Reproduce the part of the records that opens with the line containing "false [376, 455]" and closes with the line containing "fuel (798, 451)", updating "specified" to "listed" and leaving everything else unchanged. Output only those lines.
· · · · ·
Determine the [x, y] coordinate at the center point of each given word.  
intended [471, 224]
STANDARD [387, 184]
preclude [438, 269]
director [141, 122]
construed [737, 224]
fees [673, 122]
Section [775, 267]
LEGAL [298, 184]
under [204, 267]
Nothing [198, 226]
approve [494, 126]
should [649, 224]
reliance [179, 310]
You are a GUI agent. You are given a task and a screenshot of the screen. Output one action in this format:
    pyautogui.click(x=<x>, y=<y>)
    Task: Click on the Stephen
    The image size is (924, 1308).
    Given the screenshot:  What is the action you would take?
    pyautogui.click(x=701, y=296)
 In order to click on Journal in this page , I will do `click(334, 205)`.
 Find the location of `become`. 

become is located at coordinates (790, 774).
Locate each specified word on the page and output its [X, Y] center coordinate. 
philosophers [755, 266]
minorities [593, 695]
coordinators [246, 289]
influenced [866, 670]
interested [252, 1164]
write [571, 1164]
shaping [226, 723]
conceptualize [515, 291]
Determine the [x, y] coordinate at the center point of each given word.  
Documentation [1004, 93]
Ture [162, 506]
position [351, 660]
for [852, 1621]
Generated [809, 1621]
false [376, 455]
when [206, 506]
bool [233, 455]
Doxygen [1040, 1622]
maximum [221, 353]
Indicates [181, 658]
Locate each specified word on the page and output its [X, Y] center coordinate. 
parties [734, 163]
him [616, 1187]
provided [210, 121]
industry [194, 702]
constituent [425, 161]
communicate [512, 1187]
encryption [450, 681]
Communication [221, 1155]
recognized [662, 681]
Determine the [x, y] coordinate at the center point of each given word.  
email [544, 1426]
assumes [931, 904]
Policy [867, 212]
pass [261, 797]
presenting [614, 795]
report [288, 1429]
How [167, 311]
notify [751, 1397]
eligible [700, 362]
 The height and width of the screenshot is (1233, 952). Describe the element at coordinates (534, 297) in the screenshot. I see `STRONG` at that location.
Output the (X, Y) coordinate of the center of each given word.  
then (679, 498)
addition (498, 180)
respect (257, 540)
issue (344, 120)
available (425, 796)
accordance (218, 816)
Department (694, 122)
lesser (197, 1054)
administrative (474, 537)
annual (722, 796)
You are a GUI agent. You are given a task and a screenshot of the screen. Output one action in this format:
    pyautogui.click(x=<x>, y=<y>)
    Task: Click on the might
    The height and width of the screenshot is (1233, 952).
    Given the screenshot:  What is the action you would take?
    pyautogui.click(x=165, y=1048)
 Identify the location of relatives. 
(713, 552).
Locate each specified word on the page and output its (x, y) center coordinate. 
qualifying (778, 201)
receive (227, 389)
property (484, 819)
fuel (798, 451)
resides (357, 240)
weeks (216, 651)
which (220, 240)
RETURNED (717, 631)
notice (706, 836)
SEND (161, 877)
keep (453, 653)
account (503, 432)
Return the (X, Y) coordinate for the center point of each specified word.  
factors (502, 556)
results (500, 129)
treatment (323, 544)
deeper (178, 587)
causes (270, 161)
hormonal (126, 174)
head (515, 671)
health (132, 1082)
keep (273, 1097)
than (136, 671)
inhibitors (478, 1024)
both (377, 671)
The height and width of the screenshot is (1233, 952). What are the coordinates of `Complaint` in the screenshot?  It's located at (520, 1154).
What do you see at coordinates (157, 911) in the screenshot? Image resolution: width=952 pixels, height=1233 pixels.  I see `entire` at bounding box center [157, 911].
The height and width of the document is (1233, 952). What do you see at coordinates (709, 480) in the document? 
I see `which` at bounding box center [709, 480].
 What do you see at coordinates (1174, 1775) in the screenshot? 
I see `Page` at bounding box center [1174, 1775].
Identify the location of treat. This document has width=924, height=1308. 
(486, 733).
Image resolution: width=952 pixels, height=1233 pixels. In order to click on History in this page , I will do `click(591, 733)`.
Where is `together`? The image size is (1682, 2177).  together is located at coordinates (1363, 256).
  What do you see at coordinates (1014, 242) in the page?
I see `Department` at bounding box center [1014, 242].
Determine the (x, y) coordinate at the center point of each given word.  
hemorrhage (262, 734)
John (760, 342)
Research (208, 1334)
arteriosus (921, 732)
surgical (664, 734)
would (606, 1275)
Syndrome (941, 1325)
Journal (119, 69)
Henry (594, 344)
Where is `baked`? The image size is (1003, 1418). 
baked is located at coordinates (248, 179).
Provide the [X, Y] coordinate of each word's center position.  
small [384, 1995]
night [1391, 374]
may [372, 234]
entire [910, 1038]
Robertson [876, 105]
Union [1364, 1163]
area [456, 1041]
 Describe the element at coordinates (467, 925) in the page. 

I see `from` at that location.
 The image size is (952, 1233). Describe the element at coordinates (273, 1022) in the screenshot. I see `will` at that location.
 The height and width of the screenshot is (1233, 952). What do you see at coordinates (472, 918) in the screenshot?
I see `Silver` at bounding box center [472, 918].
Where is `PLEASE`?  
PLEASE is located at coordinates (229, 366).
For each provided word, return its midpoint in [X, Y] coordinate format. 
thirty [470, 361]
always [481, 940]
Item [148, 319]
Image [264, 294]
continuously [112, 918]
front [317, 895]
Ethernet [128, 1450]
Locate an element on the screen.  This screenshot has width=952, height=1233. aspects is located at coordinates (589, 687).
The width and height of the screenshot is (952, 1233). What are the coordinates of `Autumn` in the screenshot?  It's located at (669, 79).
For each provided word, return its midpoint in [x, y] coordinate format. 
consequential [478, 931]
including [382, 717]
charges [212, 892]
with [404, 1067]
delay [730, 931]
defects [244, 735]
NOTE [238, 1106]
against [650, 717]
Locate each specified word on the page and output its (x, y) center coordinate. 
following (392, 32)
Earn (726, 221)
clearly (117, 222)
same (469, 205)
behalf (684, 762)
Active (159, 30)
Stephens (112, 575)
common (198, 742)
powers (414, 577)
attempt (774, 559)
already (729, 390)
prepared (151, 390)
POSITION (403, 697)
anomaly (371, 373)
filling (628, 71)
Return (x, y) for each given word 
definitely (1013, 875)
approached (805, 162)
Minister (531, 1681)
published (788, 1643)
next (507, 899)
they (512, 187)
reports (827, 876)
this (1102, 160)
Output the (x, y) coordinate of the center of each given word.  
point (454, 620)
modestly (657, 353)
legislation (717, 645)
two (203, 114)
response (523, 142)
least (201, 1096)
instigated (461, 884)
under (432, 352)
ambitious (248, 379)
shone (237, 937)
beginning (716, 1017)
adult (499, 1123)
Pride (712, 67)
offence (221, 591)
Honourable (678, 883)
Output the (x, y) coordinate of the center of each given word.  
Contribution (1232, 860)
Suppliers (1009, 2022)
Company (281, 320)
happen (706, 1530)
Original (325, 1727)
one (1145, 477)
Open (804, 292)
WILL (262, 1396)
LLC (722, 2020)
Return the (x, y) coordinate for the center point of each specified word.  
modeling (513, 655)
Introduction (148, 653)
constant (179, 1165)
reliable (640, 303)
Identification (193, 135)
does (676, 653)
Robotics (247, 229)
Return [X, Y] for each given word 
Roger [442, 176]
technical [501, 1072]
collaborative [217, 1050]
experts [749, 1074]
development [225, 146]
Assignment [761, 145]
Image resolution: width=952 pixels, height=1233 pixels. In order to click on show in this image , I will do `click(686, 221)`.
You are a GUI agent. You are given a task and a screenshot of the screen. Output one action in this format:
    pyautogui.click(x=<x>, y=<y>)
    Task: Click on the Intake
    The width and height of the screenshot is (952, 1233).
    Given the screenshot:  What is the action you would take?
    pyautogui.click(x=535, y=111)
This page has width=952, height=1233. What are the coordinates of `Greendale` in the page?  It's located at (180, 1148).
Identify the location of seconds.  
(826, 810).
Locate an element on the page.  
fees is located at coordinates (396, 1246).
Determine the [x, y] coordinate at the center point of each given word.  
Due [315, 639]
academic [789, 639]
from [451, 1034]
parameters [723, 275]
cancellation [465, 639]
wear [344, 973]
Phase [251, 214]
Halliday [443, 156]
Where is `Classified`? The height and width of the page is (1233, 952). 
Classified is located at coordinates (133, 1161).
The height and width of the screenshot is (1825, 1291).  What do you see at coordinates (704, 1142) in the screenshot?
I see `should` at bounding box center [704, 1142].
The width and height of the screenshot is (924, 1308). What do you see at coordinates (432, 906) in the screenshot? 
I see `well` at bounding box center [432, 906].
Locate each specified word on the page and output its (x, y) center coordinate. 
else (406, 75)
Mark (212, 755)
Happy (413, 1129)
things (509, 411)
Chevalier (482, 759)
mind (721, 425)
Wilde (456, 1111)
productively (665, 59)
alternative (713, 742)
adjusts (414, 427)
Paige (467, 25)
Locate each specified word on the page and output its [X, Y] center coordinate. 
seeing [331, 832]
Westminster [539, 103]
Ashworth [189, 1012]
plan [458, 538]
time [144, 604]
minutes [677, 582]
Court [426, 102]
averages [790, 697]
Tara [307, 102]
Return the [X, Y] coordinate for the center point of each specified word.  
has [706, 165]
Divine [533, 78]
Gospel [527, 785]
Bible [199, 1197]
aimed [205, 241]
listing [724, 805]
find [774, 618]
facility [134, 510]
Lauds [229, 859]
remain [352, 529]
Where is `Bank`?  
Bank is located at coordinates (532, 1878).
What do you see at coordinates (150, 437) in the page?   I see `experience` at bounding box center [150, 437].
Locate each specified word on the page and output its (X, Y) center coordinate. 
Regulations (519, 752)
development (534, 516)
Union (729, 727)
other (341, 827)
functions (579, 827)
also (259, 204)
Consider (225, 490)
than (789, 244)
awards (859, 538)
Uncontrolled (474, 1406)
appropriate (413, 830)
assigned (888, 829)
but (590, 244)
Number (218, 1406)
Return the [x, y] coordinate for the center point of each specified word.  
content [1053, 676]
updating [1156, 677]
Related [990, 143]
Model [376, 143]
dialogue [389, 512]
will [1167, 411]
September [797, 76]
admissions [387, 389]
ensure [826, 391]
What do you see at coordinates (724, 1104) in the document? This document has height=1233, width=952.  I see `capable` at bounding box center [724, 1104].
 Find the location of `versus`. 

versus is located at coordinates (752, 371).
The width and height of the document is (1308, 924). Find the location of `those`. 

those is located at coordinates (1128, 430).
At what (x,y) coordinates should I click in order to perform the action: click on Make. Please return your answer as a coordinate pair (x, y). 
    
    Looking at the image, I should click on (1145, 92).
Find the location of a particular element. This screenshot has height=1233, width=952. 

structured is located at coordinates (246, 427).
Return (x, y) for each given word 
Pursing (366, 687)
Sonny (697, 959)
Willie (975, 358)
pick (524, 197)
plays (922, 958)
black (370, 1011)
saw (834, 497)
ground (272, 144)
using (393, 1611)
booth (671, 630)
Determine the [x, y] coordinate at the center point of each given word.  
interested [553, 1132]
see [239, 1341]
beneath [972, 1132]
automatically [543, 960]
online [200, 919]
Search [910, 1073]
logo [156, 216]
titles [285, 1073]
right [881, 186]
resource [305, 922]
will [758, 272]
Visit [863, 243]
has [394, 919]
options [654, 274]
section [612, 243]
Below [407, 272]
· · · · ·
Output below ▸
false [376, 455]
when [206, 506]
bool [233, 455]
Doxygen [1040, 1622]
maximum [221, 353]
Indicates [181, 658]
Locate each listed word on the page and output its [X, Y] center coordinate. 
parties [734, 163]
him [616, 1187]
provided [210, 121]
industry [194, 702]
constituent [425, 161]
communicate [512, 1187]
encryption [450, 681]
Communication [221, 1155]
recognized [662, 681]
Determine the [x, y] coordinate at the center point of each given word.  
email [544, 1426]
assumes [931, 904]
Policy [867, 212]
pass [261, 797]
presenting [614, 795]
report [288, 1429]
How [167, 311]
notify [751, 1397]
eligible [700, 362]
 The height and width of the screenshot is (1233, 952). Describe the element at coordinates (534, 297) in the screenshot. I see `STRONG` at that location.
Output the (X, Y) coordinate of the center of each given word.  
then (679, 498)
addition (498, 180)
respect (257, 540)
issue (344, 120)
available (425, 796)
accordance (218, 816)
Department (694, 122)
lesser (197, 1054)
administrative (474, 537)
annual (722, 796)
You are a GUI agent. You are given a task and a screenshot of the screen. Output one action in this format:
    pyautogui.click(x=<x>, y=<y>)
    Task: Click on the might
    The height and width of the screenshot is (1233, 952).
    Given the screenshot:  What is the action you would take?
    pyautogui.click(x=165, y=1048)
 Identify the location of relatives. 
(713, 552).
Locate each listed word on the page and output its (x, y) center coordinate. 
qualifying (778, 201)
receive (227, 389)
property (484, 819)
fuel (798, 451)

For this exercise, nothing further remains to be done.